So perhaps, you earlier post might more accurately have read :



PMU said:


> And that is why an Irish taxpayer on 55 grand pays more than in *SOME *other wealthier countries,


----------



## TheBigShort

PMU said:


> But there is all the difference in the world between having a welfare state that looks after society's unfortunates, which I and every other reasonable person supports and insists on, and policy that sets out to negate explicitly the benefits and distributions of a market economy.



True, but a policy geared to offsetting market income inequality via a welfare state that looks after those less fortunate in society, which you, I and every other reasonable person support, is a world away from a policy that sets out to negate explicitly the benefits and distributions of a market economy.


----------



## Sophrosyne

PMU has eloquently set down the difficulties faced by those who make pre-budget submissions.

All lot of submissions will not be given a second glance because the proposals they contain are ill-defined, uncosted and insufficiently researched.

It is particularly difficult even for bodies such as the Institute of Taxation to formulate tax policies in the absence of the kind of detailed national and international statistics available to governmental advisors such as the Tax Strategy Group.


----------



## Brendan Burgess

Sophrosyne said:


> PMU has eloquently set down the difficulties faced by those who make pre-budget submissions.



To be fair, I don't expect Paschal to take my submission as a check-list and start cutting social welfare immediately.

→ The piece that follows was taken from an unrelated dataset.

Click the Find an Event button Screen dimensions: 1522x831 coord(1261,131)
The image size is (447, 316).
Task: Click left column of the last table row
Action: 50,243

But if everyone sits back and lets the poverty lobby call for even more expenditure when we already have €200 bn of national debt, they can't complain when we the Troika comes back in.

I want to offer the alternative view that there is an open-ended cheque book. 

Brendan


----------



## Sophrosyne

Brendan Burgess said:


> But if everyone sits back and lets the poverty lobby call for even more expenditure when we already have €200 bn of national debt, they can't complain when we the Troika comes back in.
> 
> I want to offer the alternative view that there is an open-ended cheque book.



Making an alternative viewpoint known is fine Brendan. Like many posters, I don’t necessarily disagree with it.

I could shoot off a proposal myself but to be taken seriously, it would have to have credence; not just a
broad-spectrum personal stance.

Anything I say could be easily refuted by those who have information that I cannot access.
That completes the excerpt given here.